It was borne in upon me during this journey what an immense country Russia is. From Torneo to Petrograd does not look far on the map, but we left Torneo on Wednesday night, and did not arrive in Petrograd till 12.30 A. M. on Saturday, about fifty-two hours’ hard travelling to cover this little track—a narrow thread, almost lost the immensity of this great Empire.
Petrograd is not one of those cities whose charms steal upon you unawares. It is immense, insistent, arresting, almost thrusting itself on your imagination. It is a city for giants to dwell in, everything is on such an enormous scale, dealt out in such careless profusion. The river, first of all, is immense; the palaces grandiose, the very blocks of which they are fashioned seem to have been hewn by Titans. The names are full of romance and mystery. The fortress of St. Peter and St. Paul, for instance, how it brings back a certain red and gold book of one’s youth, full of innocent prisoners in clanking chains confined in fetid underground dungeons. It seemed incredible to really behold its slender, golden minarets on the other side of the Neva. But this was no time for sight-seeing, we were all very anxious to get to work at once. So my first excursion in Petrograd was to the Central Bureau of the Red Cross.
The director of the Red Cross received me most kindly and promised that we should have work very soon. He suggested that in the meantime we should go and stay in a Russian Community of Sisters, who had a hospital in Petrograd. I was very glad to accept this offer for us all, for we must assimilate Russian methods and ways of thought as soon as possible, if we were to be of real use to them. Still I very much hoped that we should not be kept in Petrograd very long, as we wanted, if possible, to get nearer the front. I told the director that we had been inoculated against cholera and typhoid, and would be quite pleased to be sent to the infectious hospitals if that would be more help, as there are always plenty of people to nurse the wounded, but comparatively few who for one reason or another are able to devote themselves to this other very necessary work.

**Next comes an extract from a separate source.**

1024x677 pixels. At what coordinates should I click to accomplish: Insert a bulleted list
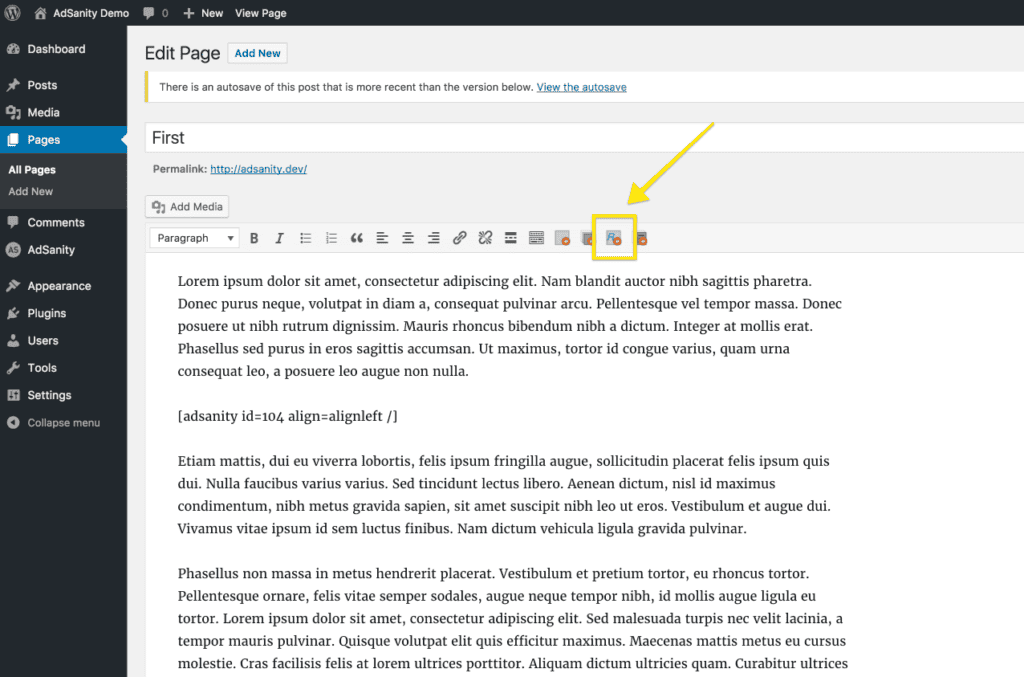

We betook ourselves without delay to the Community of Russian Sisters, and were installed in dear little cell-like rooms at the top of the house devoted to the Sisters. The other side of the house is a beautiful little hospital with several wards set apart for wounded soldiers. There are a great many similar communities in Russia—all nursing orders. They are called Sisters of Mercy, but are not nuns in any sense, as they take no vows and are free to leave whenever they like. The course of training varies from two to three years and is very complete, comprising courses in dispensing and other useful subjects. The pity of it is that there are comparatively few of these trained Sisters at the front; the vast majority of those working there have only been through a special “War Course” of two months’ training, and are apt to think that bandaging is the beginning and the end of the art of nursing.